##### Data

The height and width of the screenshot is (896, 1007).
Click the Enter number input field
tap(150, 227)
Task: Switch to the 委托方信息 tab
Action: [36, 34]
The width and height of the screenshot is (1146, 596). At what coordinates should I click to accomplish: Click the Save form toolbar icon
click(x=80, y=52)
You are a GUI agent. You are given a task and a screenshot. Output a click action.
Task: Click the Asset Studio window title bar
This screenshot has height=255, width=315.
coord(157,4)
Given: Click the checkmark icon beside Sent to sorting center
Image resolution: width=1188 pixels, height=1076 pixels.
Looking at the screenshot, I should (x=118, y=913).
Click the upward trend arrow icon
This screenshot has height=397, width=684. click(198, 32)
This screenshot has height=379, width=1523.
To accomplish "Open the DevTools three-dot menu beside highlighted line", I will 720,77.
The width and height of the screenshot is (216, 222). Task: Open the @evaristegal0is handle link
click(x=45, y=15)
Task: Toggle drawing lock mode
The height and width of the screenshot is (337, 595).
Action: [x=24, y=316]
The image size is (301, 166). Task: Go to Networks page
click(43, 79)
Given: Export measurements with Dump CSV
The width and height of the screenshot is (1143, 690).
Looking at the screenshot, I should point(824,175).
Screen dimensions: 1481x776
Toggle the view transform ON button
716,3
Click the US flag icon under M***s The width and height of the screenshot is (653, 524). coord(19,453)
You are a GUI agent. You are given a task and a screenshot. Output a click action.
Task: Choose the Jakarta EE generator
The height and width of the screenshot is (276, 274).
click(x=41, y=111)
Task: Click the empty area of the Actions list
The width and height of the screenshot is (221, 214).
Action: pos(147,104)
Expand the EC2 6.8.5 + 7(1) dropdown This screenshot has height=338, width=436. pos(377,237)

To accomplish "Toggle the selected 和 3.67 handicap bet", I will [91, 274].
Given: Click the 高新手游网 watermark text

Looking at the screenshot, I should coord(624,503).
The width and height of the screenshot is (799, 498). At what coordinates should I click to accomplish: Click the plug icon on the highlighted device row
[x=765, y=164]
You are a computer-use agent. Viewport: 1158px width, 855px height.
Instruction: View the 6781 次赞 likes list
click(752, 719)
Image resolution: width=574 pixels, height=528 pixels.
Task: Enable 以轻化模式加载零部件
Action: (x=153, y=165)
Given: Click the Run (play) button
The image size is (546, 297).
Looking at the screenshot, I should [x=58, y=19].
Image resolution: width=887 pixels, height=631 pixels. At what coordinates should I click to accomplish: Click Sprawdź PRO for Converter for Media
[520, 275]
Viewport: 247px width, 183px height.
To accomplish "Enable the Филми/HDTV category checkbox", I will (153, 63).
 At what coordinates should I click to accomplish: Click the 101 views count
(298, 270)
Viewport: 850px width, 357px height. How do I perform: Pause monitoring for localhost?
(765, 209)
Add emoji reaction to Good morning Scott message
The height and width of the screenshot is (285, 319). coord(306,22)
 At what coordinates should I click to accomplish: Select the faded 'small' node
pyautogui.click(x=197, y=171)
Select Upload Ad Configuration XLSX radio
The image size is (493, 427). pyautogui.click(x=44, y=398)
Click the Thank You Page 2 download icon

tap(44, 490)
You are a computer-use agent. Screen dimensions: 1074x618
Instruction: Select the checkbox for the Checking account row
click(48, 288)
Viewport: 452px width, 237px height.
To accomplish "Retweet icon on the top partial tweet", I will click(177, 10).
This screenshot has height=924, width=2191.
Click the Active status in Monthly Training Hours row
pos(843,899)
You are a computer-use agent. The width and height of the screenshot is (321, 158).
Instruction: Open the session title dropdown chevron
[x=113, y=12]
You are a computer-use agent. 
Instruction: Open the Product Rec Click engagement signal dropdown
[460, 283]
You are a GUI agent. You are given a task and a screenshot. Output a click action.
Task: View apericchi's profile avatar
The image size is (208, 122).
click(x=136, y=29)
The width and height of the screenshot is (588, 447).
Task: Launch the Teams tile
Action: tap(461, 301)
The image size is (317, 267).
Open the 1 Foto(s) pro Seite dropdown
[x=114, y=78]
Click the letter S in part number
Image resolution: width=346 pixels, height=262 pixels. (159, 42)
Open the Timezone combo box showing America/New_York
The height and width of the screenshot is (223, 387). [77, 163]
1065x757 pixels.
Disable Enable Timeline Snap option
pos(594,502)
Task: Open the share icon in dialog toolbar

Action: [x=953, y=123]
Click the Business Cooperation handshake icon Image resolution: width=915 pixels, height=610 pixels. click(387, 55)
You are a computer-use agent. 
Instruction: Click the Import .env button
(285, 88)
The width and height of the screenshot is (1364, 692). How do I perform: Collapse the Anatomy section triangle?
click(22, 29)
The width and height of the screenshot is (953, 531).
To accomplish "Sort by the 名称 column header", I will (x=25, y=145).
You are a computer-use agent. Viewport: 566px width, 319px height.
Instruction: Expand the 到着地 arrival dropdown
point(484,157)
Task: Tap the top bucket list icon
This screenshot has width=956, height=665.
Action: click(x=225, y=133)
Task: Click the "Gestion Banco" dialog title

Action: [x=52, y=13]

##########

Give the records above again in full, keeping every character unchanged.

The height and width of the screenshot is (896, 1007).
Click the Enter number input field
tap(150, 227)
Task: Switch to the 委托方信息 tab
Action: [36, 34]
The width and height of the screenshot is (1146, 596). At what coordinates should I click to accomplish: Click the Save form toolbar icon
click(x=80, y=52)
You are a GUI agent. You are given a task and a screenshot. Output a click action.
Task: Click the Asset Studio window title bar
This screenshot has height=255, width=315.
coord(157,4)
Given: Click the checkmark icon beside Sent to sorting center
Image resolution: width=1188 pixels, height=1076 pixels.
Looking at the screenshot, I should (x=118, y=913).
Click the upward trend arrow icon
This screenshot has height=397, width=684. click(198, 32)
This screenshot has height=379, width=1523.
To accomplish "Open the DevTools three-dot menu beside highlighted line", I will 720,77.
The width and height of the screenshot is (216, 222). Task: Open the @evaristegal0is handle link
click(x=45, y=15)
Task: Toggle drawing lock mode
The height and width of the screenshot is (337, 595).
Action: [x=24, y=316]
The image size is (301, 166). Task: Go to Networks page
click(43, 79)
Given: Export measurements with Dump CSV
The width and height of the screenshot is (1143, 690).
Looking at the screenshot, I should point(824,175).
Screen dimensions: 1481x776
Toggle the view transform ON button
716,3
Click the US flag icon under M***s The width and height of the screenshot is (653, 524). coord(19,453)
You are a GUI agent. You are given a task and a screenshot. Output a click action.
Task: Choose the Jakarta EE generator
The height and width of the screenshot is (276, 274).
click(x=41, y=111)
Task: Click the empty area of the Actions list
The width and height of the screenshot is (221, 214).
Action: pos(147,104)
Expand the EC2 6.8.5 + 7(1) dropdown This screenshot has height=338, width=436. pos(377,237)

To accomplish "Toggle the selected 和 3.67 handicap bet", I will [91, 274].
Given: Click the 高新手游网 watermark text

Looking at the screenshot, I should coord(624,503).
The width and height of the screenshot is (799, 498). At what coordinates should I click to accomplish: Click the plug icon on the highlighted device row
[x=765, y=164]
You are a computer-use agent. Viewport: 1158px width, 855px height.
Instruction: View the 6781 次赞 likes list
click(752, 719)
Image resolution: width=574 pixels, height=528 pixels.
Task: Enable 以轻化模式加载零部件
Action: (x=153, y=165)
Given: Click the Run (play) button
The image size is (546, 297).
Looking at the screenshot, I should [x=58, y=19].
Image resolution: width=887 pixels, height=631 pixels. At what coordinates should I click to accomplish: Click Sprawdź PRO for Converter for Media
[520, 275]
Viewport: 247px width, 183px height.
To accomplish "Enable the Филми/HDTV category checkbox", I will (153, 63).
 At what coordinates should I click to accomplish: Click the 101 views count
(298, 270)
Viewport: 850px width, 357px height. How do I perform: Pause monitoring for localhost?
(765, 209)
Add emoji reaction to Good morning Scott message
The height and width of the screenshot is (285, 319). coord(306,22)
 At what coordinates should I click to accomplish: Select the faded 'small' node
pyautogui.click(x=197, y=171)
Select Upload Ad Configuration XLSX radio
The image size is (493, 427). pyautogui.click(x=44, y=398)
Click the Thank You Page 2 download icon

tap(44, 490)
You are a computer-use agent. Screen dimensions: 1074x618
Instruction: Select the checkbox for the Checking account row
click(48, 288)
Viewport: 452px width, 237px height.
To accomplish "Retweet icon on the top partial tweet", I will click(177, 10).
This screenshot has height=924, width=2191.
Click the Active status in Monthly Training Hours row
pos(843,899)
You are a computer-use agent. The width and height of the screenshot is (321, 158).
Instruction: Open the session title dropdown chevron
[x=113, y=12]
You are a computer-use agent. 
Instruction: Open the Product Rec Click engagement signal dropdown
[460, 283]
You are a GUI agent. You are given a task and a screenshot. Output a click action.
Task: View apericchi's profile avatar
The image size is (208, 122).
click(x=136, y=29)
The width and height of the screenshot is (588, 447).
Task: Launch the Teams tile
Action: tap(461, 301)
The image size is (317, 267).
Open the 1 Foto(s) pro Seite dropdown
[x=114, y=78]
Click the letter S in part number
Image resolution: width=346 pixels, height=262 pixels. (159, 42)
Open the Timezone combo box showing America/New_York
The height and width of the screenshot is (223, 387). [77, 163]
1065x757 pixels.
Disable Enable Timeline Snap option
pos(594,502)
Task: Open the share icon in dialog toolbar

Action: [x=953, y=123]
Click the Business Cooperation handshake icon Image resolution: width=915 pixels, height=610 pixels. click(387, 55)
You are a computer-use agent. 
Instruction: Click the Import .env button
(285, 88)
The width and height of the screenshot is (1364, 692). How do I perform: Collapse the Anatomy section triangle?
click(22, 29)
The width and height of the screenshot is (953, 531).
To accomplish "Sort by the 名称 column header", I will (x=25, y=145).
You are a computer-use agent. Viewport: 566px width, 319px height.
Instruction: Expand the 到着地 arrival dropdown
point(484,157)
Task: Tap the top bucket list icon
This screenshot has width=956, height=665.
Action: click(x=225, y=133)
Task: Click the "Gestion Banco" dialog title

Action: [x=52, y=13]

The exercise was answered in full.